Goal of the exercise — From the line with "Ambiente (235, 2414)" through the line with "ACCETTA (399, 2546)", repeat the entries verbatim, both end lines included, and add nothing.

The input —
※
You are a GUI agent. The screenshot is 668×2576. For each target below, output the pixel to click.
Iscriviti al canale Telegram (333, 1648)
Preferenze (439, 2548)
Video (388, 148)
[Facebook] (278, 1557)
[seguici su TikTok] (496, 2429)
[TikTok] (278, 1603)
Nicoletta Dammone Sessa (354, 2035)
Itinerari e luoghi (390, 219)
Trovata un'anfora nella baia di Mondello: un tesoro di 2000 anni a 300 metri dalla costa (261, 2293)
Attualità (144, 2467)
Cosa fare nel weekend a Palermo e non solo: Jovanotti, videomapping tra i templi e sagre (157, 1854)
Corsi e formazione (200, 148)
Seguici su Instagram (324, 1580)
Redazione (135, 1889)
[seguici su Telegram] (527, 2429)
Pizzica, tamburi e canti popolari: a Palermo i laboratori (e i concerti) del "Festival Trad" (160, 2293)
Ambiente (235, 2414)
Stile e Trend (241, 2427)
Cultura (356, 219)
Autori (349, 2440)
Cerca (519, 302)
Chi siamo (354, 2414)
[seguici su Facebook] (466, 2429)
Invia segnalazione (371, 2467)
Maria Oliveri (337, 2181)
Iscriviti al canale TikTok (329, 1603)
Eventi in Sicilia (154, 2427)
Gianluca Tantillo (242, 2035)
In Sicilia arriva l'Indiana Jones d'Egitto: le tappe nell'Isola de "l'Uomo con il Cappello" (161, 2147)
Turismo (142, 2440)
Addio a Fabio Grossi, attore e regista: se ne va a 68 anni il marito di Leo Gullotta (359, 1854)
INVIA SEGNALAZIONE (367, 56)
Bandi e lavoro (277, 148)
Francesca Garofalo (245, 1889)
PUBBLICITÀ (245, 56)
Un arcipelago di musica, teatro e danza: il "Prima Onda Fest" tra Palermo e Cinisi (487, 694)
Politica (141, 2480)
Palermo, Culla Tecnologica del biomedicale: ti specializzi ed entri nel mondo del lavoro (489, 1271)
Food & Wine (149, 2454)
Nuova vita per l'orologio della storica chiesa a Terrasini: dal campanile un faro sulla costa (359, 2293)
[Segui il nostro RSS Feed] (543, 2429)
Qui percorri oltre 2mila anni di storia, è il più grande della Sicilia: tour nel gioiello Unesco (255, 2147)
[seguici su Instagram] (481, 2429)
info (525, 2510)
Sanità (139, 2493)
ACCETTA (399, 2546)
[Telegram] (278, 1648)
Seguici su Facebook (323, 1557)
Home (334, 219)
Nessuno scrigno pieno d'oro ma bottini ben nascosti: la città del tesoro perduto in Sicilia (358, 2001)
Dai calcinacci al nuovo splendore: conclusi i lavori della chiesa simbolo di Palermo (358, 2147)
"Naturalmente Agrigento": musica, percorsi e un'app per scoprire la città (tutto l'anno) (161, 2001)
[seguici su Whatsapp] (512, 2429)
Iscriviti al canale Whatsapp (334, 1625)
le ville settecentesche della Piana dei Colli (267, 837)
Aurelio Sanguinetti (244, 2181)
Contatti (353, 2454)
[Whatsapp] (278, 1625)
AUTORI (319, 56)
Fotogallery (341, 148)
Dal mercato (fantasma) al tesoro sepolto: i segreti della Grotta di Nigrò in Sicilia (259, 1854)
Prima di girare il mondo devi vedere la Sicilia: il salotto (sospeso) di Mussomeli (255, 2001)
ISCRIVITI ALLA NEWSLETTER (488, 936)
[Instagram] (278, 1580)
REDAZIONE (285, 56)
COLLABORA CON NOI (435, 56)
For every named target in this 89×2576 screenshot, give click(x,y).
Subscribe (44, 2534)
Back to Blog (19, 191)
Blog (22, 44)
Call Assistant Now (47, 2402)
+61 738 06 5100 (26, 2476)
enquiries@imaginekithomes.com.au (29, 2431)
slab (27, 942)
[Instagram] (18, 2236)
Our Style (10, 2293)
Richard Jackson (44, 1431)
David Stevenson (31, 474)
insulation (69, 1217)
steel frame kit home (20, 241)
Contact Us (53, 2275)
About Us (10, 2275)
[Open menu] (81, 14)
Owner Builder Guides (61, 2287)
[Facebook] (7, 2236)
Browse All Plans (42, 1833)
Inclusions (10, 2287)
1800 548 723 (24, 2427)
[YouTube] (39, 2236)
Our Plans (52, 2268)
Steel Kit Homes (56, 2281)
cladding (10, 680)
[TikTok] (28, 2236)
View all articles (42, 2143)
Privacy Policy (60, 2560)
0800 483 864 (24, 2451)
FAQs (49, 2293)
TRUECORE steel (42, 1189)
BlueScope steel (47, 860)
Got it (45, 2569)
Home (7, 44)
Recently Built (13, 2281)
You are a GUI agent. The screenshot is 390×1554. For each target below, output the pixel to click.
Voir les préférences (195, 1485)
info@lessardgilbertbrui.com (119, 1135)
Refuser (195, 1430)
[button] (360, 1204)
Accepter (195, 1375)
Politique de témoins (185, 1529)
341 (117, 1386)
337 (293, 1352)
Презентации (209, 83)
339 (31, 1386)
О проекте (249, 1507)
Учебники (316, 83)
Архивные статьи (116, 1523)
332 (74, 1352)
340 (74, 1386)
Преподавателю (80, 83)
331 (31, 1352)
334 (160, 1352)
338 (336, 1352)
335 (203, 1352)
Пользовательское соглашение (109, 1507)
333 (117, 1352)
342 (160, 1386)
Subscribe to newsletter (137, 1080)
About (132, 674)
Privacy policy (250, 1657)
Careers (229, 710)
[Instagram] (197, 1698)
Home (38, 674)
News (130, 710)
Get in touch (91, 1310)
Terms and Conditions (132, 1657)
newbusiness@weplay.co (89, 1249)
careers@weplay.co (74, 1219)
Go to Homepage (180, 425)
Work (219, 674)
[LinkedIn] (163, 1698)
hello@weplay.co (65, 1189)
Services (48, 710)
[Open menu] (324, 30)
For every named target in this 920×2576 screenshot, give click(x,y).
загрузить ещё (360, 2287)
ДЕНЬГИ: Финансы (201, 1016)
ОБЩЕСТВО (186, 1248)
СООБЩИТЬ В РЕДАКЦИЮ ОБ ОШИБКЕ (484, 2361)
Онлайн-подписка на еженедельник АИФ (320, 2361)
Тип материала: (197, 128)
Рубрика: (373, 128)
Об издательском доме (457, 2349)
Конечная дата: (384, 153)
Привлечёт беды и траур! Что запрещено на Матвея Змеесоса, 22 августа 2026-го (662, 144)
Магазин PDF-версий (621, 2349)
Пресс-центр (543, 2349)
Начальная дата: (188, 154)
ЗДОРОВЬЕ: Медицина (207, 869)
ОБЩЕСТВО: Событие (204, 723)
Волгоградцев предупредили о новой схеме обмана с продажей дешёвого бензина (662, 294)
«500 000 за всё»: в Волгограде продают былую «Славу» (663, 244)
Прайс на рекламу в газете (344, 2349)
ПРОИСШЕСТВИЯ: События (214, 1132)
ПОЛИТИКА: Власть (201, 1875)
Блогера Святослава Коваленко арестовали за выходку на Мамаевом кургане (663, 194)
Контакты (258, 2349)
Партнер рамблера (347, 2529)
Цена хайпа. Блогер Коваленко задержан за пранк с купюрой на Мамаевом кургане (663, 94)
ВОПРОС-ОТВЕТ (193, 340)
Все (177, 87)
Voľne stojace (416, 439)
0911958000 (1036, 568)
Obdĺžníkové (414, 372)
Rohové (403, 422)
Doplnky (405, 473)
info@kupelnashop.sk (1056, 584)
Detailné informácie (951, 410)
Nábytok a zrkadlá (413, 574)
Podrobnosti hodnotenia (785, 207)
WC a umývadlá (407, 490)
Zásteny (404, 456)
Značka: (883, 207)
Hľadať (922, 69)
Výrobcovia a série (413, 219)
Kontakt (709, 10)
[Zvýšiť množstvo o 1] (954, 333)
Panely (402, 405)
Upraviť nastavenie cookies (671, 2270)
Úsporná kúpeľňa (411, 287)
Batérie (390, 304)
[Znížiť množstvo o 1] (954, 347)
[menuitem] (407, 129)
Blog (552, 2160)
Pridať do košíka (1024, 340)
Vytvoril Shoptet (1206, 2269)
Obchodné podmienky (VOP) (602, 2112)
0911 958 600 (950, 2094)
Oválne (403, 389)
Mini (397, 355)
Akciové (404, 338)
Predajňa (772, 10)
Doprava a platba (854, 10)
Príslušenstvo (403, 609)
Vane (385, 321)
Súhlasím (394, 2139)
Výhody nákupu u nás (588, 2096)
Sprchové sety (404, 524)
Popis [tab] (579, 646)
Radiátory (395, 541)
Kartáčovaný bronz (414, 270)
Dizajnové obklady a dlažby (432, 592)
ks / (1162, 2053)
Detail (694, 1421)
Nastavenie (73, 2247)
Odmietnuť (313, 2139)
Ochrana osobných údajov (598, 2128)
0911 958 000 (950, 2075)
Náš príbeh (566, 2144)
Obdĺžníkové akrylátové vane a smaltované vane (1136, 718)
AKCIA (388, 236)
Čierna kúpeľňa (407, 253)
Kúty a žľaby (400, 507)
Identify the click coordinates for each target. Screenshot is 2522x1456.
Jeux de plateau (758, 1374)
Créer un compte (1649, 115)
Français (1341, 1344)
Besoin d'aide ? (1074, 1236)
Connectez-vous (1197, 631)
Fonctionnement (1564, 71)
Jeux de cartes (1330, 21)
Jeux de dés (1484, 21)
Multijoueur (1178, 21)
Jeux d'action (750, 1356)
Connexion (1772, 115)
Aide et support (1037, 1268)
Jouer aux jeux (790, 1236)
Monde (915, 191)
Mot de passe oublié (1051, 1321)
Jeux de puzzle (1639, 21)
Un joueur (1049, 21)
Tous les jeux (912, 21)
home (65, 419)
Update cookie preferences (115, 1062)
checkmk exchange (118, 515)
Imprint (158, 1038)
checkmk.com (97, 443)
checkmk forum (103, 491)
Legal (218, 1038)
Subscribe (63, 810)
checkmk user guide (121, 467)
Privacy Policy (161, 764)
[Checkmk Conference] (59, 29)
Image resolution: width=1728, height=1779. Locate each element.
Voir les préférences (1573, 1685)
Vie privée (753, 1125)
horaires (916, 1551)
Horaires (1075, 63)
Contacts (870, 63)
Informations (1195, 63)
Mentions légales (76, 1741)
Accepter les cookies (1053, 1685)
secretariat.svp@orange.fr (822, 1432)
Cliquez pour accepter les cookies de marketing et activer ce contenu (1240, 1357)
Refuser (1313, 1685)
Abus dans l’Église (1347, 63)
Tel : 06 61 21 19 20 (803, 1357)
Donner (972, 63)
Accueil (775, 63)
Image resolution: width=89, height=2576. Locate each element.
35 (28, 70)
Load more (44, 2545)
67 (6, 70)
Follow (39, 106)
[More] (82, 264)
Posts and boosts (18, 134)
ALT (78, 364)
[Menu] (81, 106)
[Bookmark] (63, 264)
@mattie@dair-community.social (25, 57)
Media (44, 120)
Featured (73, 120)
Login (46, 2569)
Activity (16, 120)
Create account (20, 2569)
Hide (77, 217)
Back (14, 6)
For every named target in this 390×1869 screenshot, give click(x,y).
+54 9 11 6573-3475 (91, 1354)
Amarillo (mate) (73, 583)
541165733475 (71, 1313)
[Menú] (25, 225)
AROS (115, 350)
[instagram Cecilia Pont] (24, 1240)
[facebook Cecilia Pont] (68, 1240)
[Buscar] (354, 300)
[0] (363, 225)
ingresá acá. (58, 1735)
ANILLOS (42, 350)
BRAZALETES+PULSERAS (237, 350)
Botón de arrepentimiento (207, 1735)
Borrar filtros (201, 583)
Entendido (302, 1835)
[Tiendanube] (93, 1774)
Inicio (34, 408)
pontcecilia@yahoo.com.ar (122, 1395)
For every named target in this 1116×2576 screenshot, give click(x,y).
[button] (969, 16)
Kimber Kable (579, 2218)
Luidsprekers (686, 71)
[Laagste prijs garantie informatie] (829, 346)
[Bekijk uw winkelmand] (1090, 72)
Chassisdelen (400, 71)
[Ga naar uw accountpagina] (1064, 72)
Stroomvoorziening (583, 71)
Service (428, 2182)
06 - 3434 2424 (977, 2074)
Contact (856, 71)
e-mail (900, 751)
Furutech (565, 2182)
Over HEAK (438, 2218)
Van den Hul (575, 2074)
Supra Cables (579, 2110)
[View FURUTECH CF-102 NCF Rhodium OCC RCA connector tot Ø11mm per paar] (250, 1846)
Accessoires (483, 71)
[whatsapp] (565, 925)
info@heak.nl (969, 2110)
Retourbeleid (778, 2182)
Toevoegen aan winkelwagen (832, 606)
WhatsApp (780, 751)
※
Written reply —
Ambiente (235, 2414)
Stile e Trend (241, 2427)
Cultura (356, 219)
Autori (349, 2440)
Cerca (519, 302)
Chi siamo (354, 2414)
[seguici su Facebook] (466, 2429)
Invia segnalazione (371, 2467)
Maria Oliveri (337, 2181)
Iscriviti al canale TikTok (329, 1603)
Eventi in Sicilia (154, 2427)
Gianluca Tantillo (242, 2035)
In Sicilia arriva l'Indiana Jones d'Egitto: le tappe nell'Isola de "l'Uomo con il Cappello" (161, 2147)
Turismo (142, 2440)
Addio a Fabio Grossi, attore e regista: se ne va a 68 anni il marito di Leo Gullotta (359, 1854)
INVIA SEGNALAZIONE (367, 56)
Bandi e lavoro (277, 148)
Francesca Garofalo (245, 1889)
PUBBLICITÀ (245, 56)
Un arcipelago di musica, teatro e danza: il "Prima Onda Fest" tra Palermo e Cinisi (487, 694)
Politica (141, 2480)
Palermo, Culla Tecnologica del biomedicale: ti specializzi ed entri nel mondo del lavoro (489, 1271)
Food & Wine (149, 2454)
Nuova vita per l'orologio della storica chiesa a Terrasini: dal campanile un faro sulla costa (359, 2293)
[Segui il nostro RSS Feed] (543, 2429)
Qui percorri oltre 2mila anni di storia, è il più grande della Sicilia: tour nel gioiello Unesco (255, 2147)
[seguici su Instagram] (481, 2429)
info (525, 2510)
Sanità (139, 2493)
ACCETTA (399, 2546)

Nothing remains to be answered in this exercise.